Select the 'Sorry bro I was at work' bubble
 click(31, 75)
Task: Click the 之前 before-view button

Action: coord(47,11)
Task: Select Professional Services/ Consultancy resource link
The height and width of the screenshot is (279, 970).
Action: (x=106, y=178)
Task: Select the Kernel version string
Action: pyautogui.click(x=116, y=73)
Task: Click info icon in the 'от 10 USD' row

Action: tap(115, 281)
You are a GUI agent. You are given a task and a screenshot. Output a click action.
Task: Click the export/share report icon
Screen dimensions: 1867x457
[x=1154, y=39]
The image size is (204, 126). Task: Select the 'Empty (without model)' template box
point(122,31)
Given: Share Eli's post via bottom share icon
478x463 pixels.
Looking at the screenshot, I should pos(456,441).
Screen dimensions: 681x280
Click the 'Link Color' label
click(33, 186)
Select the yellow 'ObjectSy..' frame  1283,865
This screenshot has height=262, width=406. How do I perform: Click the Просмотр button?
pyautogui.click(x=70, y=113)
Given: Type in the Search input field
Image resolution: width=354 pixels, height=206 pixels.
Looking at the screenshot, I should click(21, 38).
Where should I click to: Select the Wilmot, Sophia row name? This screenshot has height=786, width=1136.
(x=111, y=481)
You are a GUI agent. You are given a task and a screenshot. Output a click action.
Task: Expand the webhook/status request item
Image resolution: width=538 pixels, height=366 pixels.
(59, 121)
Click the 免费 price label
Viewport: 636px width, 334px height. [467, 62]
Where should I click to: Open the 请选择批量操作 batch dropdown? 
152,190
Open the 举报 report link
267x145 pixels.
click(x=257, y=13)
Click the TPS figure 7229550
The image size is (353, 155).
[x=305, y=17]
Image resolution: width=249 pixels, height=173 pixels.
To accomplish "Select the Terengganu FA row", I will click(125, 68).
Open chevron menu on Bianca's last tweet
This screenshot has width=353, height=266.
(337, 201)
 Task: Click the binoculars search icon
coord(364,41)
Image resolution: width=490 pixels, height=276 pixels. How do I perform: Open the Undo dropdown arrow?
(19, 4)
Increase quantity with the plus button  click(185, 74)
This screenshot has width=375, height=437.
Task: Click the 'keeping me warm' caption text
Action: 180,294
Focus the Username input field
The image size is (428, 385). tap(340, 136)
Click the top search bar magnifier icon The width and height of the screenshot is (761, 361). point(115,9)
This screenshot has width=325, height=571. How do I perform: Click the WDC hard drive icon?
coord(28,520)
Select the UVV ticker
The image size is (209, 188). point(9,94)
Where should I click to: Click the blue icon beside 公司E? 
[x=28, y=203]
━━━━
» Assignment: Set down, exactly and only, the lines running from the one holding "This screenshot has width=325, height=571." through the end of the records above, both ends included.

» Response below:
This screenshot has width=325, height=571. How do I perform: Click the WDC hard drive icon?
coord(28,520)
Select the UVV ticker
The image size is (209, 188). point(9,94)
Where should I click to: Click the blue icon beside 公司E? 
[x=28, y=203]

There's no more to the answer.